Springfield: Discovering the Value of Intelligence

Thomas Edison High School production explores deep themes of "Flowers for Algernon."

From left to right:  Madison Sterner and Nicholas Riehle

From left to right: Madison Sterner and Nicholas Riehle

— ”Who’s to say that my light is better than your darkness?” questions Charlie Gordon, after a life-altering operation leaves him with an IQ of 185 and a myriad of emotional scars. Through his journey, Charlie discovers the truth about the value of intelligence. The cast and crew at Thomas Edison High School eloquently delved into the deep themes of “Flowers for Algernon” in their poignantly thoughtful production.

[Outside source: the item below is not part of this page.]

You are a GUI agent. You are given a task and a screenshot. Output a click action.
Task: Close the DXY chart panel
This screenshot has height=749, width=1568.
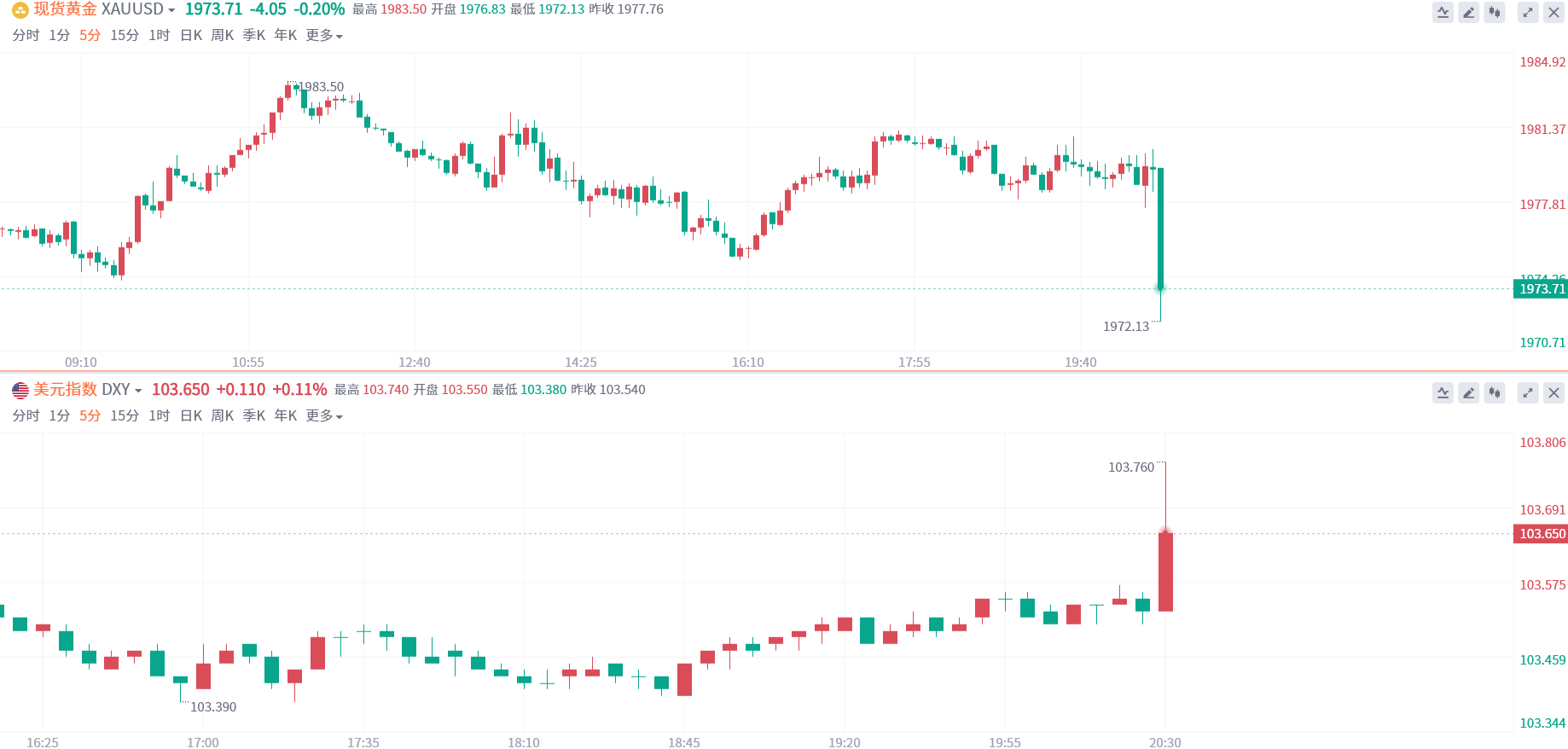tap(1553, 393)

“Flowers for Algernon” is a play based off of a science fiction novel of the same title, written by Daniel Keyes. The novel was first released as a short story in 1958 and due to its popularity, was released as a full book in 1966. David Rogers then adapted the novel into a play in 1969.

When scientific findings discover a new, revolutionary operation that could increase intelligence, a mentally disabled man named Charlie Gordon seizes the opportunity to be the first man to receive the surgery. The only catch - the operation has only ever been performed on a mouse. But, with the help of the scientists and his teacher, Alice Kinnian, Charlie’s intelligence skyrockets. While Charlie discovers the intellectual concepts the world has to offer, he also discovers the emotional depths of his mind.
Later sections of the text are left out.